Exercise requirements
Continue the forum post about bad luck with aquarium fish, picking up right after its last sentence.

Quoted passage
# Bad Luck and lots of it



## Sena Hansler (Aug 24, 2011)

First of all lots in my life is bad luck. But, in my fish world it's bad too! My cory cat was there yesterday... Today not so much. Plus my eggy Madame turned out to have dropsy, and she won't make it through the night even on 3 tsp per gallon. She is trying but I know she has a 0.0000001 chance anyways... 

So i cleaned out that tank. I removed all fish into a 4 gallon bucket, with the live plants, took and inspected all ornaments, shells, large rocks... Checked ans cleaned the filter, churned the gravel and did a 75% water change. First, not a single scrap of my cory, and I mean nothing... And the lid was on plus the water level was too low (for the jumping bettas) so he couldn't get out. He died and disapeared...

Records shown
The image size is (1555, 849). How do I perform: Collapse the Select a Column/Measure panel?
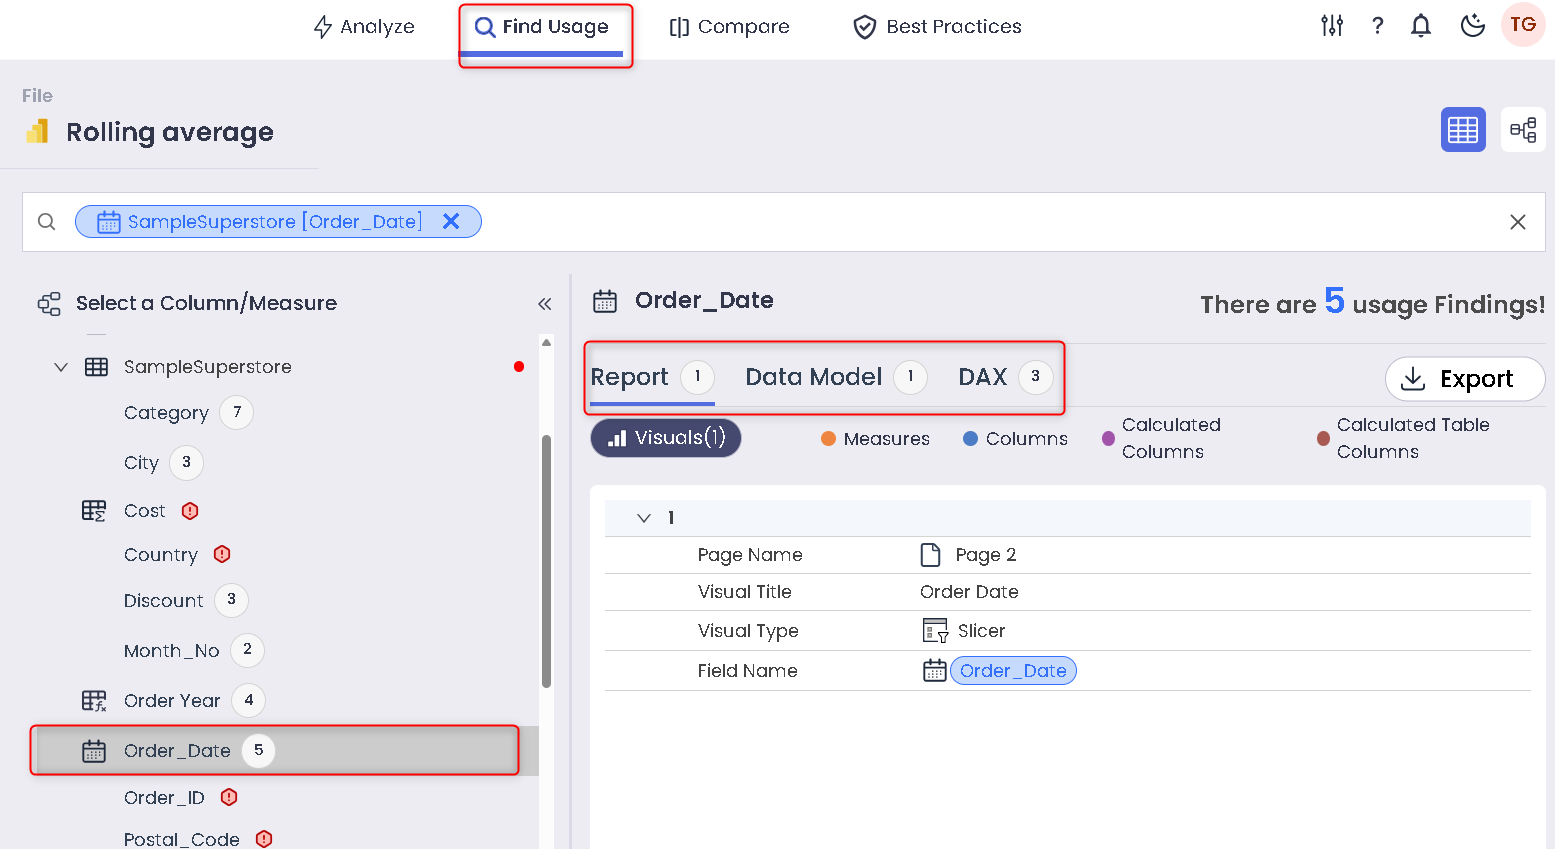point(544,304)
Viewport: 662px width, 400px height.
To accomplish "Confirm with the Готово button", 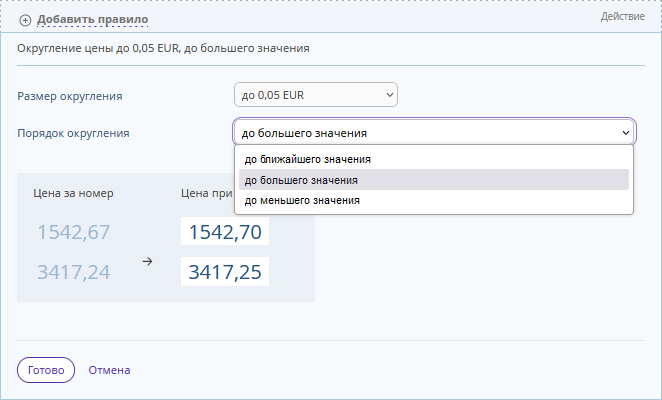I will (x=46, y=370).
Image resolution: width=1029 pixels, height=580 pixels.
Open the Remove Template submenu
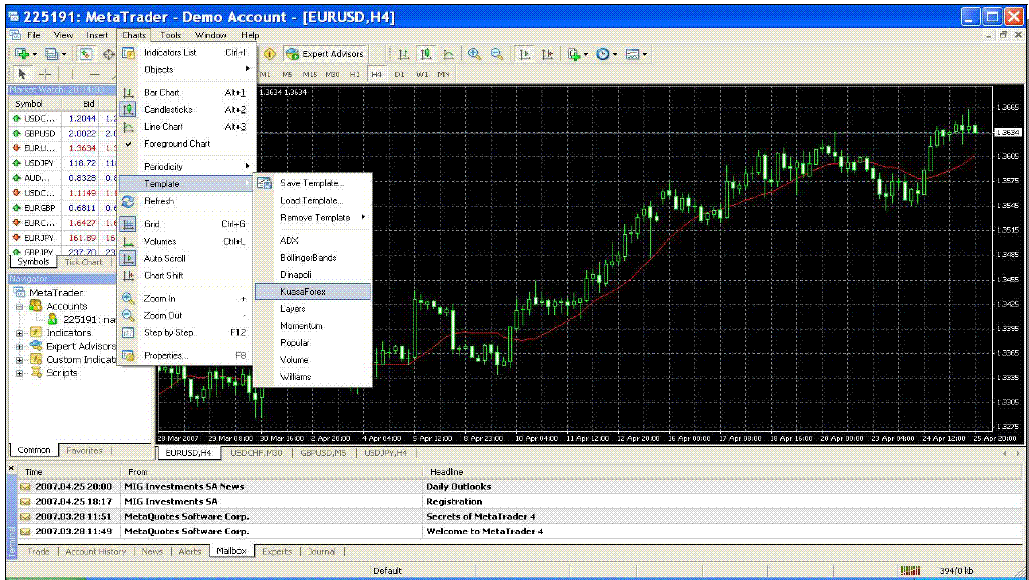(316, 217)
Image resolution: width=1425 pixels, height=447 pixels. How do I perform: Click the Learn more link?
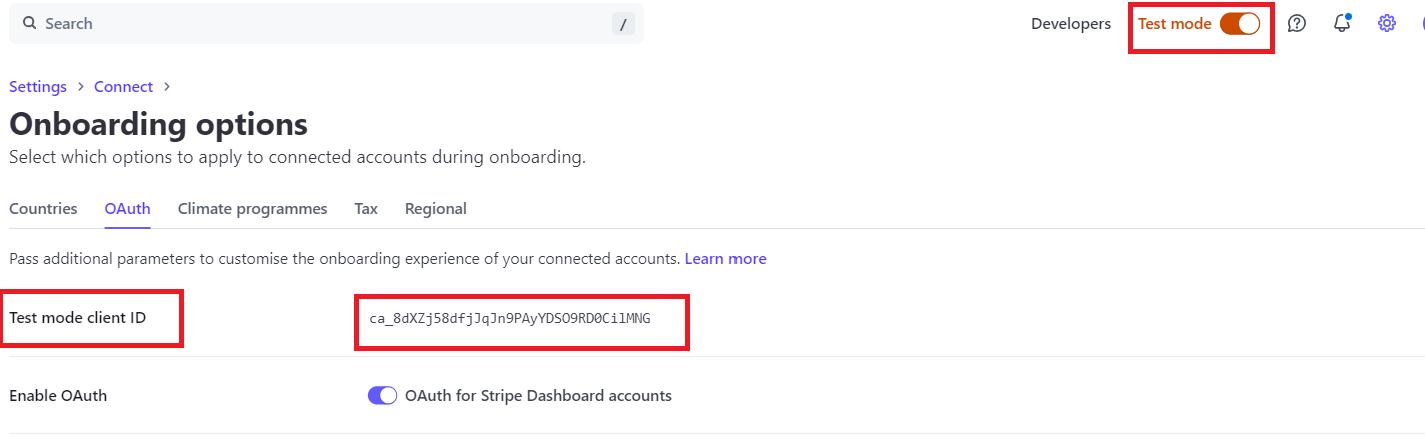pyautogui.click(x=725, y=259)
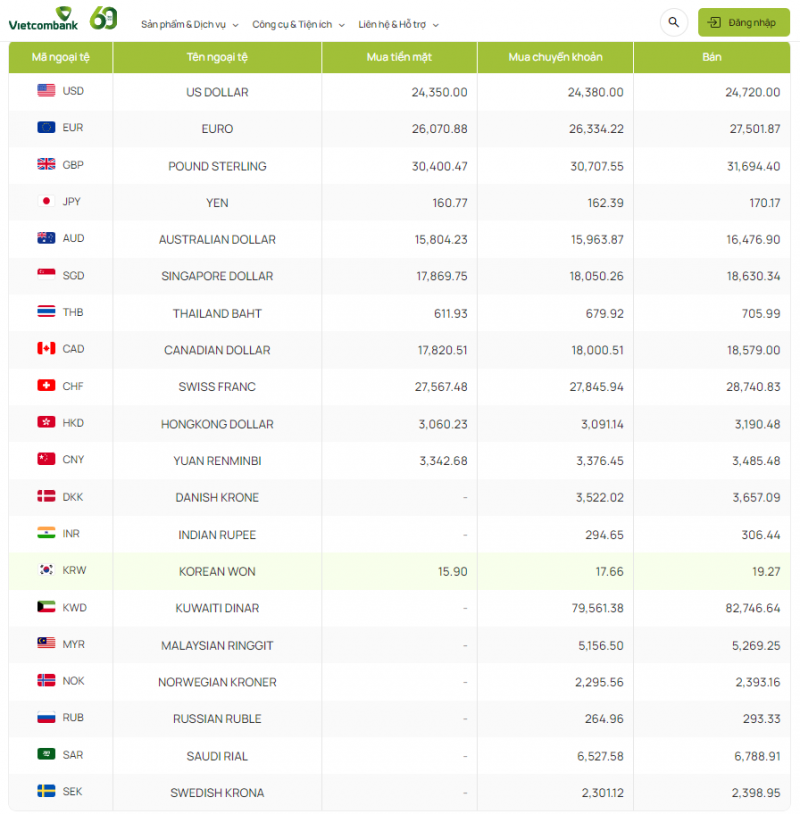Click the Japan flag icon for JPY
Viewport: 800px width, 814px height.
click(46, 201)
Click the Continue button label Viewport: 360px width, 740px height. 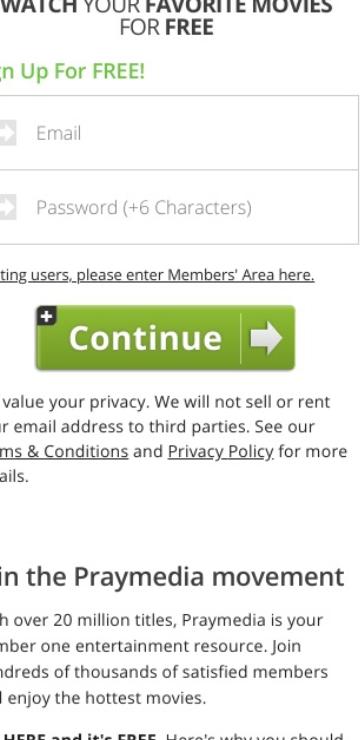pyautogui.click(x=145, y=338)
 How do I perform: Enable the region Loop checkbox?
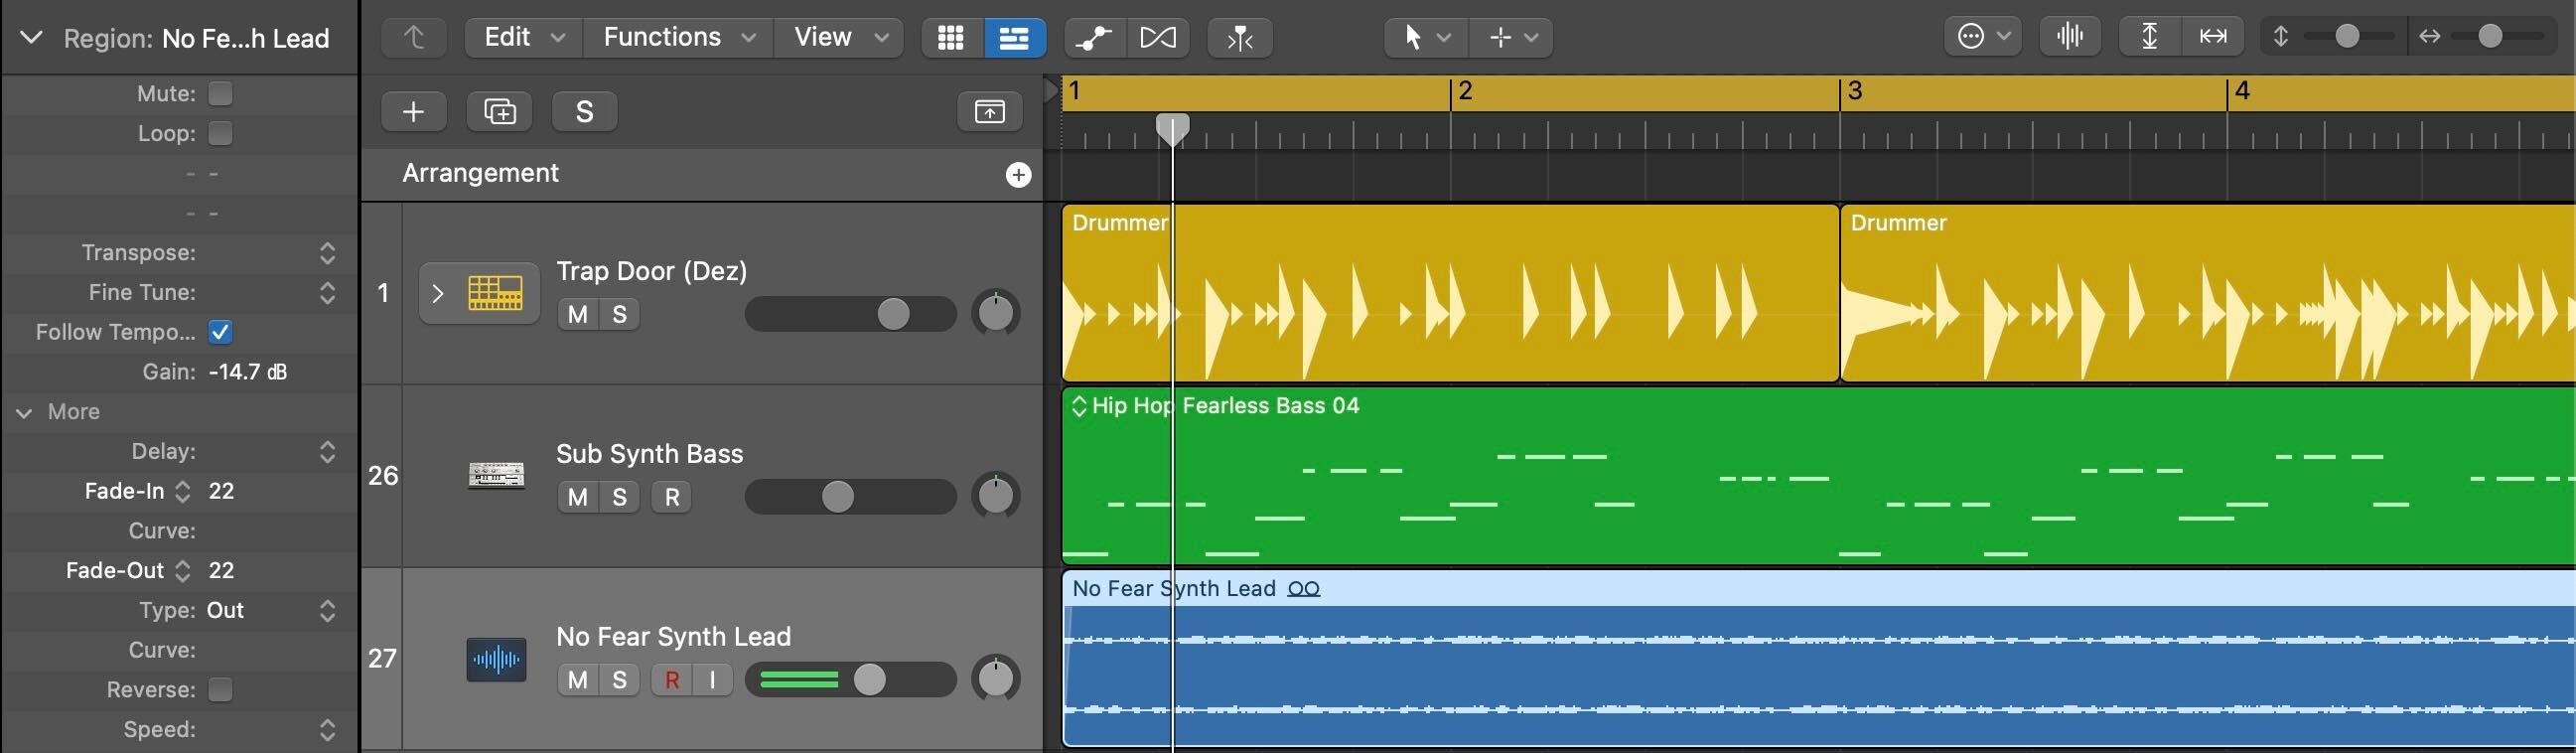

Answer for this exercise
Which of course was when I realized ALL of poor Madame's scales were raised although she looked normal as if she were eggy. No stress stripes... Just submission stripes. Odd thing was she ate and all yesterday too which usually dropsy bettas don't? Cannot bring myself to use a blunt force to her head because I just cannot do it... I have clove oil (and lots of stuff like almond leaves, meds, live plants, etc) shipping to me, so yeah. I'll try making her last moments as relaxed as possible.


----------



## Indyfishy (May 31, 2010)

I'm so sorry that you're not having very good luck =( poor madame, she's been through alot lately!!! With pine-coning that bad, it definitely doesn't look good for her. Was she still in the tank with the other girls? If she was, definitely keep an eye on them to see if they start showing symptoms too. That's really strange about your cory cat, did you ever find him????


----------



## Sena Hansler (Aug 24, 2011)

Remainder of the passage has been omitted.